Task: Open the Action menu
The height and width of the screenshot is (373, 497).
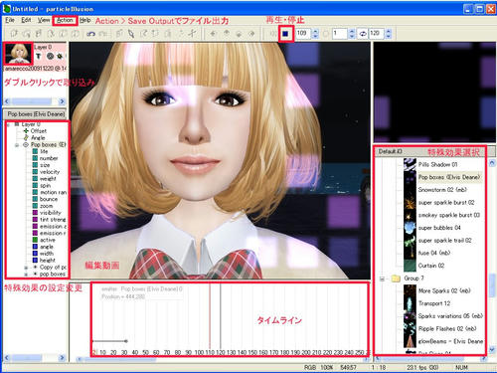Action: point(65,20)

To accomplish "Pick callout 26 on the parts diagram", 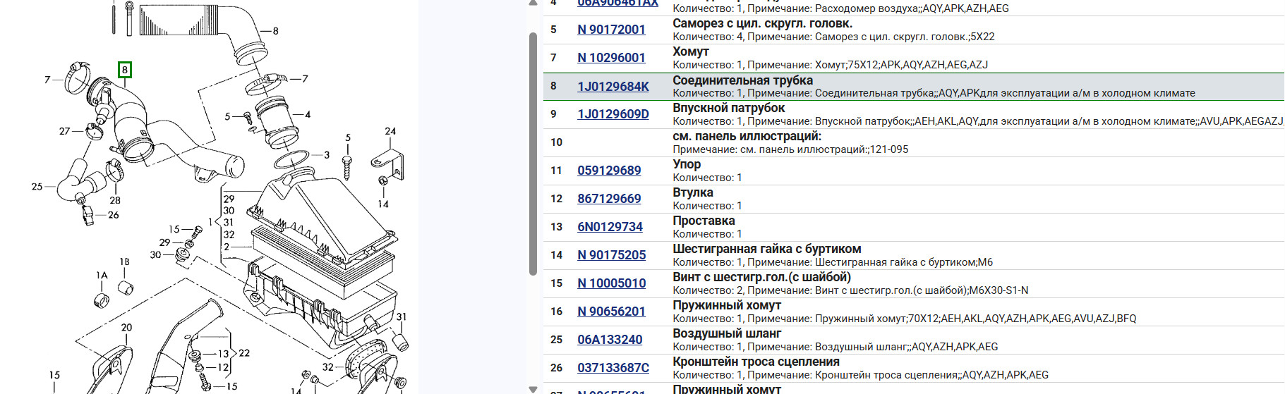I will pos(113,215).

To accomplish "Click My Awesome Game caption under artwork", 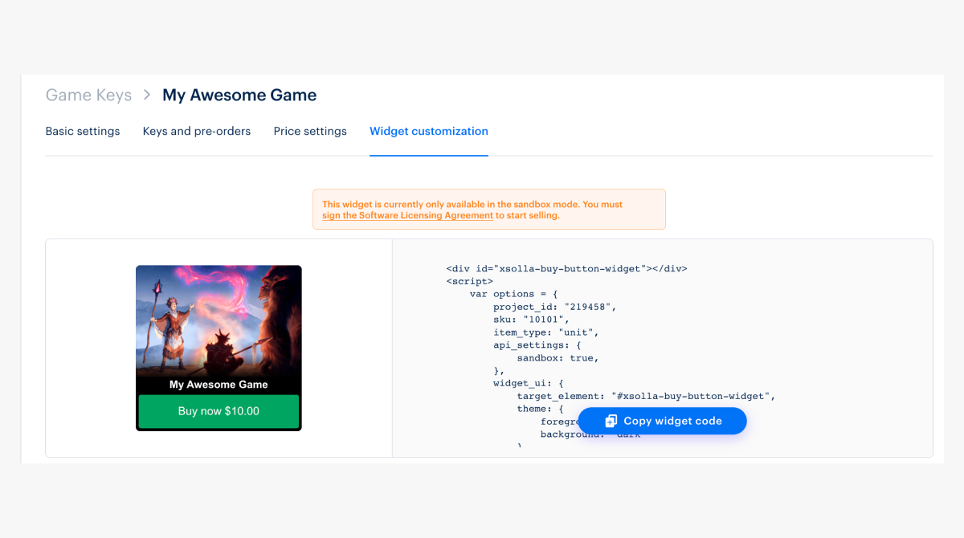I will 219,385.
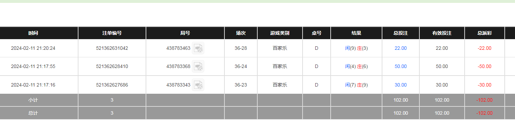Open the blue 22.00 total bet link
Image resolution: width=515 pixels, height=137 pixels.
[x=401, y=48]
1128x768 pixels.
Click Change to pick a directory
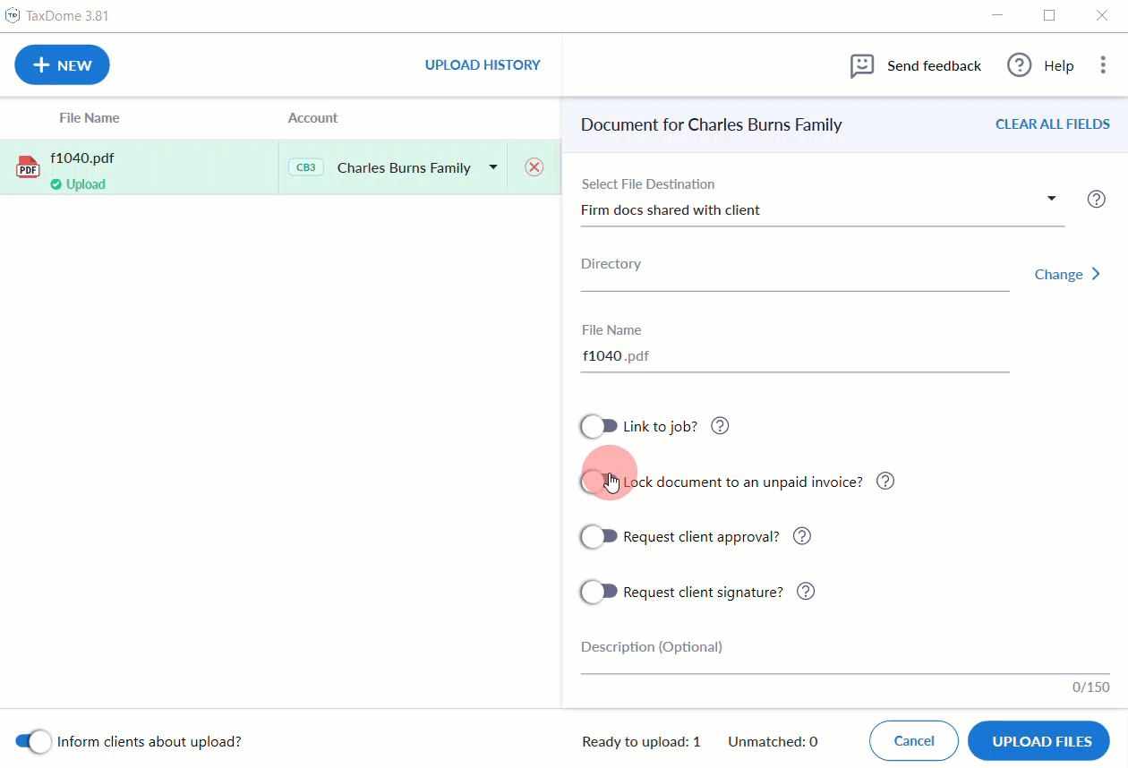click(1067, 275)
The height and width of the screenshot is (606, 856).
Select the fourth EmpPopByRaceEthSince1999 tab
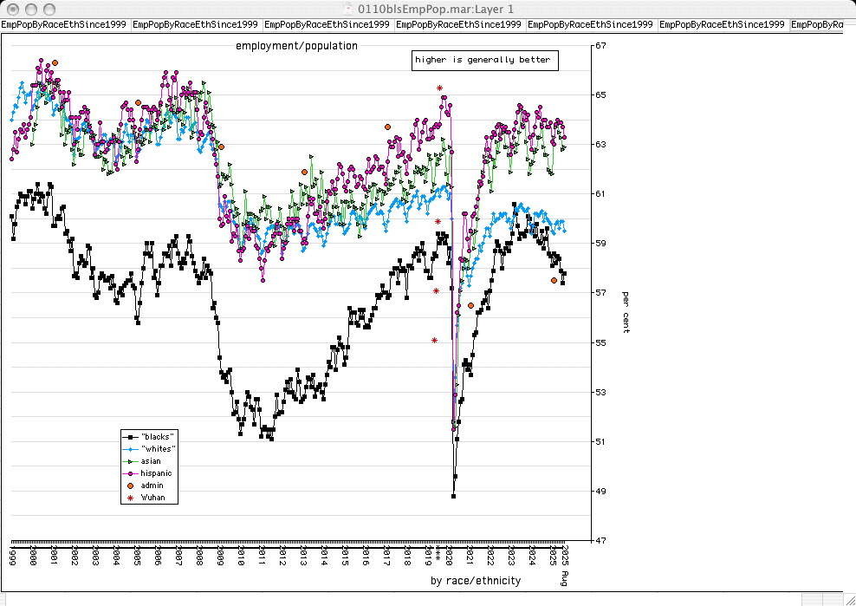(458, 25)
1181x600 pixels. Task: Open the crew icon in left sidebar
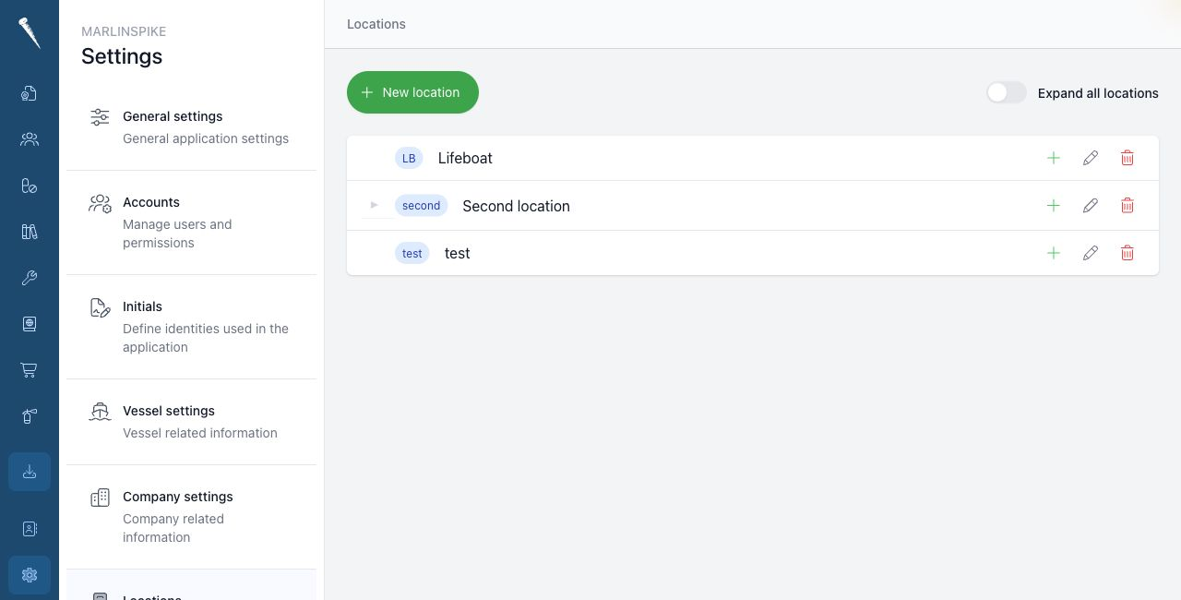[x=30, y=139]
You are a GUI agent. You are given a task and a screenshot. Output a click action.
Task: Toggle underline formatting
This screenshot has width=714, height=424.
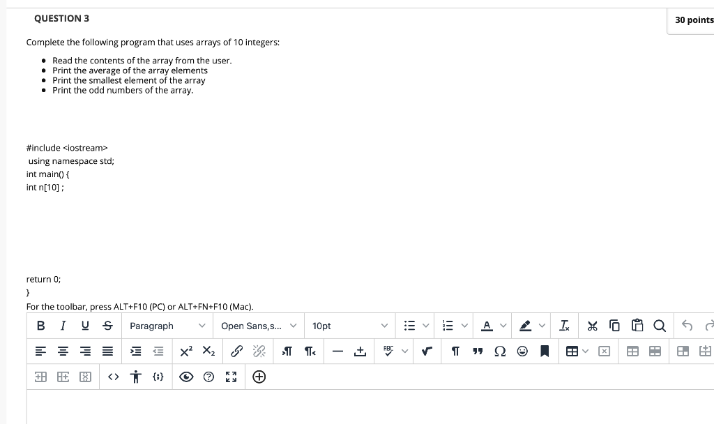pos(85,326)
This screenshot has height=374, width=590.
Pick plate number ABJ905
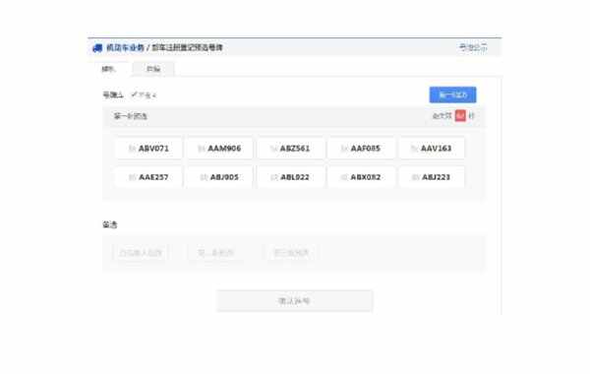(x=219, y=177)
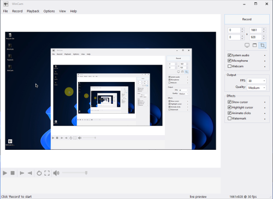The width and height of the screenshot is (273, 199).
Task: Enable the Watermark checkbox
Action: tap(229, 119)

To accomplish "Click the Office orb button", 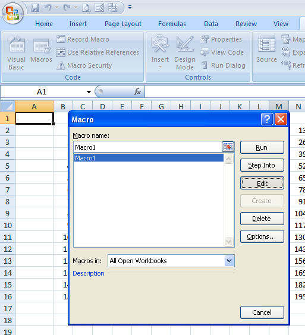I will pos(12,13).
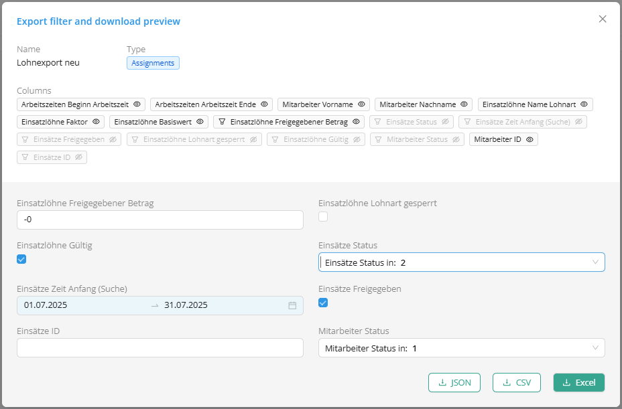Image resolution: width=622 pixels, height=409 pixels.
Task: Expand the Einsätze Status dropdown
Action: 462,262
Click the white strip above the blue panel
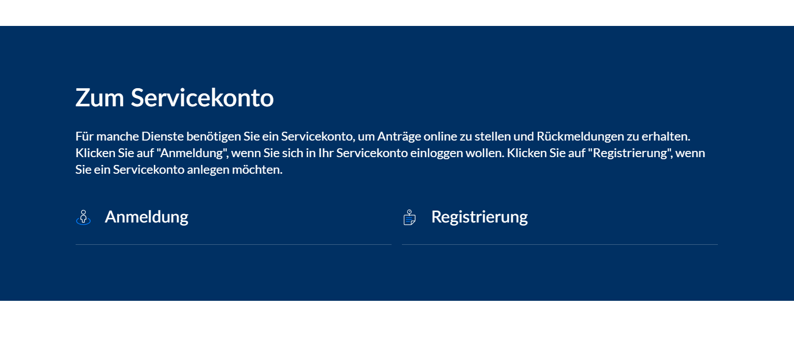Image resolution: width=794 pixels, height=348 pixels. click(397, 13)
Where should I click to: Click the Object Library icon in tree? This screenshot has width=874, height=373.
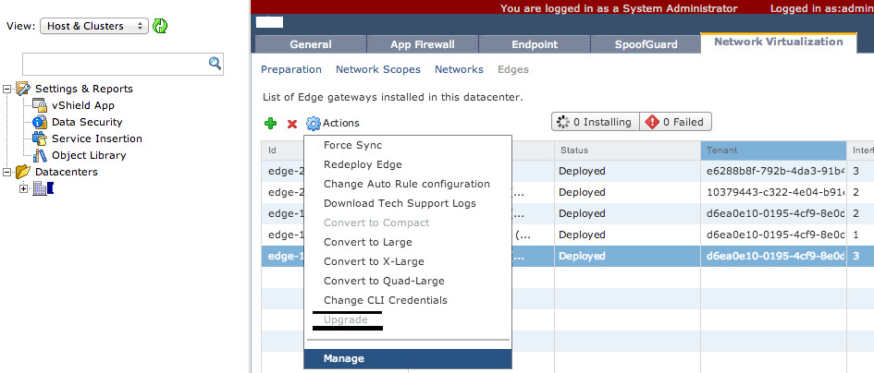40,155
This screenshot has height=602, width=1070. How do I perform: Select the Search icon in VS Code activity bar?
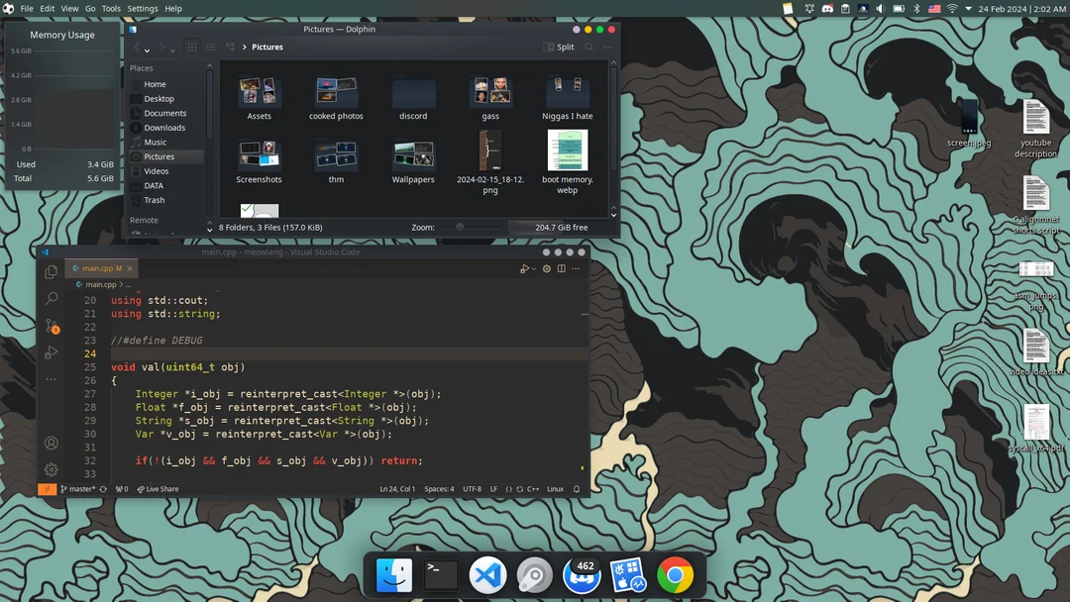[51, 299]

────────────────────

Your answer must consist only of the lines from the one containing "Where should I" through the end of the entries, restated word for word, with no pictures.

Where should I click to: Click the Object Library icon in tree? This screenshot has width=874, height=373.
40,155
This screenshot has height=602, width=1070. How do I perform: Select the Search icon in VS Code activity bar?
[51, 299]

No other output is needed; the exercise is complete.